HEDGES, TREES & WOODLANDS

Hedge laying is a very old craft (at least 5000 years old), which rejuvenates the hedge plants, at the same time thickening the hedge for wildlife and improving it as a stock barrier. It involves the partial severing of the stems, as close to the ground as possible. These stems are then bent over (in the same direction and usually uphill - being careful not to snap them!) at an angle of 30-40 degrees and woven with cut vertical stakes driven in 18 inches apart along the line of the hedge. The 'hethering' (long hazel rods woven like a rope to bind the tops of the stakes together) is then woven along the tops of the stakes, forming a living hurdle. The result should be very strong and impregnable to stock and very warm and welcoming to songbirds and small mammals.

Hedgerow trees and saplings are retained and the opportunity is taken to 'beat up' the hedge (fill in the gaps) with young saplings of a wide range of native species. All species have a natural life span and in the case of shrubby hedgerow species this is 50-60 years.

Coppicing, like hedge laying, is an ancient system of management which effectively enables this lifespan to be extended indefinitely. In some very old managed woods there are coppice 'stools' (the cut stumps from which new re-growth appears) of Hazel which are are known to be over 1000 years old - far longer than any Hazel plant could live, unaided.

Coppicing can be applied to most native deciduous trees and shrubs and requires the plant to be cut as close to the ground as possible. This has the paradoxical effect of completely rejuvenating the plant - in effect giving rise to a natural clone of the mother plant.

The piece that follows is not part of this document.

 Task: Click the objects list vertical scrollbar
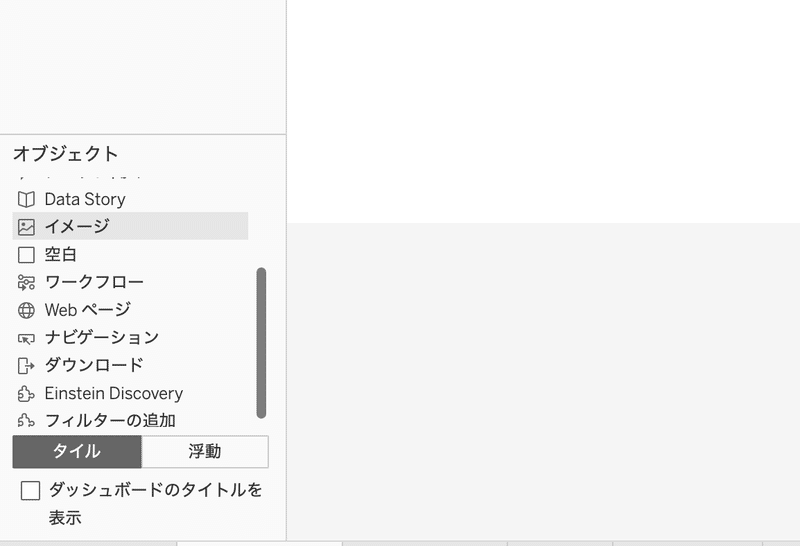[x=261, y=343]
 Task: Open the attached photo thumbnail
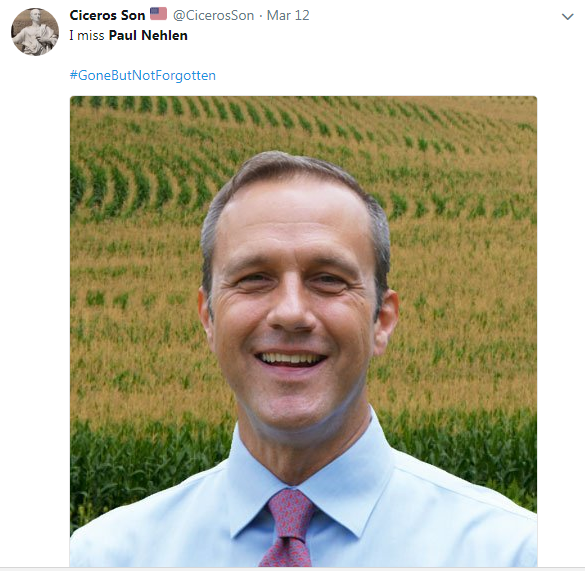point(303,331)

As with hedge laying, trees and saplings are retained and the opportunity is taken to 'beat up' the hedge - hence most of our hedgerows now contain a much wider range of species than the original enclosure hedges (which were almost entirely composed of Hawthorn).

We coppice/lay our hedges on an approximately 30 year rotation. In the intervening years we keep them healthy by flail trimming.

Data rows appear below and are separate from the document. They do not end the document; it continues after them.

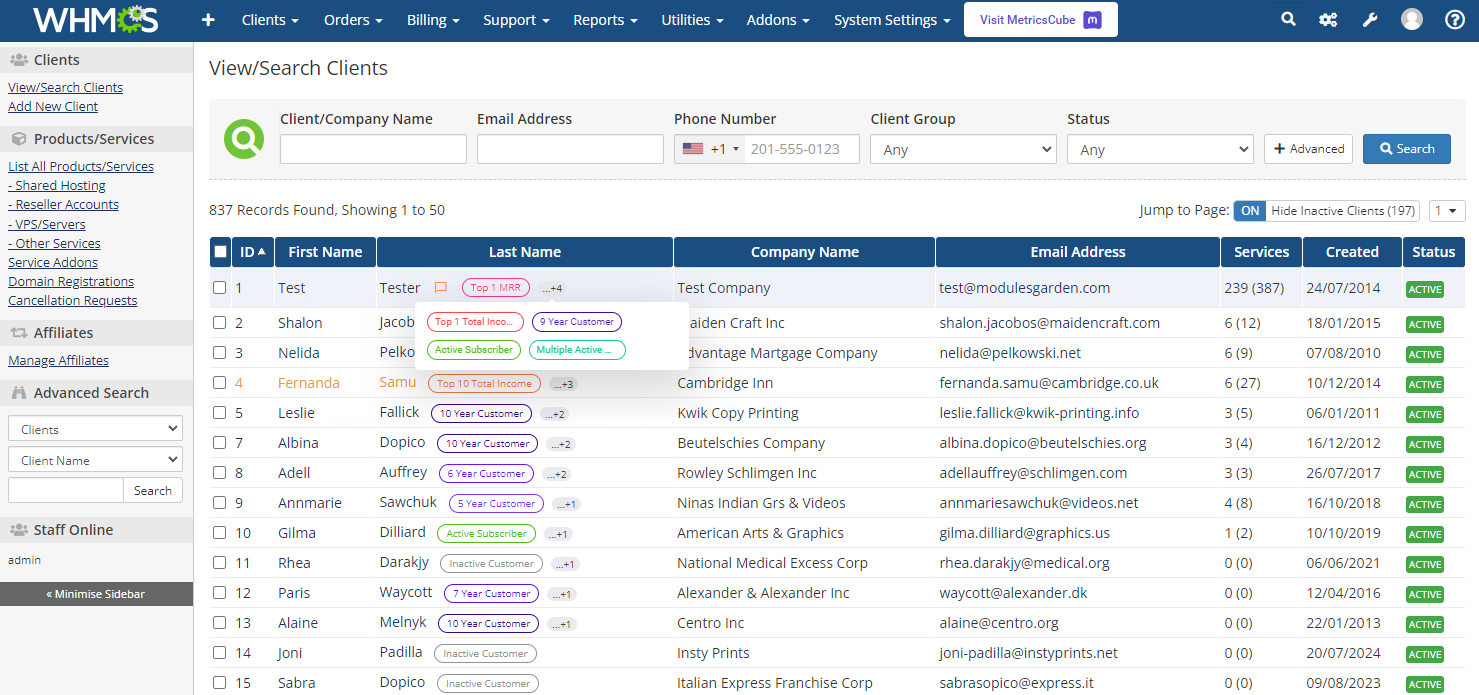Click the note flag icon beside client Tester
The height and width of the screenshot is (695, 1479).
coord(440,287)
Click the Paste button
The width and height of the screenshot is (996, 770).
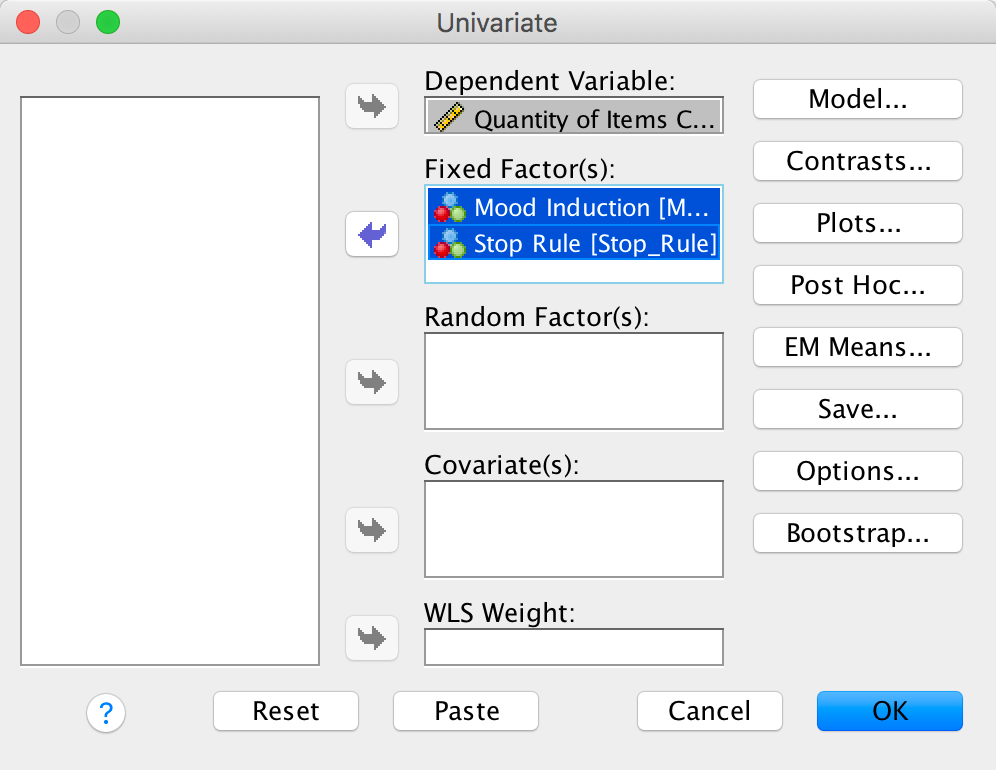coord(466,711)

One year in three, during the late winter (after the berries have been stripped), we flail our hedges. This keeps the hedge to a suitable size and encourages 'tillering' (many new young shoots at the cut) which thickens the hedge.

Hawthorn only flowers (and thus fruits) on 'old' (over a year) wood so will produce berries 2 years out of 3. Each side of the hedge is flailed on a different 3-year rotation, so our hedge should fruit on one side or the other every year.

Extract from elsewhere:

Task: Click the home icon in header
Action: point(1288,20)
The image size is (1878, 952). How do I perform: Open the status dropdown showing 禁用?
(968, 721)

Our hedges provide a home and food for a huge number of insects, birds and mammals. In most cases they mark field and village boundaries that are thousands of years old, and they form the single most characteristic landscape of the English countryside.

Burwash Manor hosts a hedge-laying competition every Autumn. Several of our hedges were 'laid' during the 2003 National Hedge Laying Championships. Some seven different styles of hedgelaying were employed but the differences are now almost imperceptible.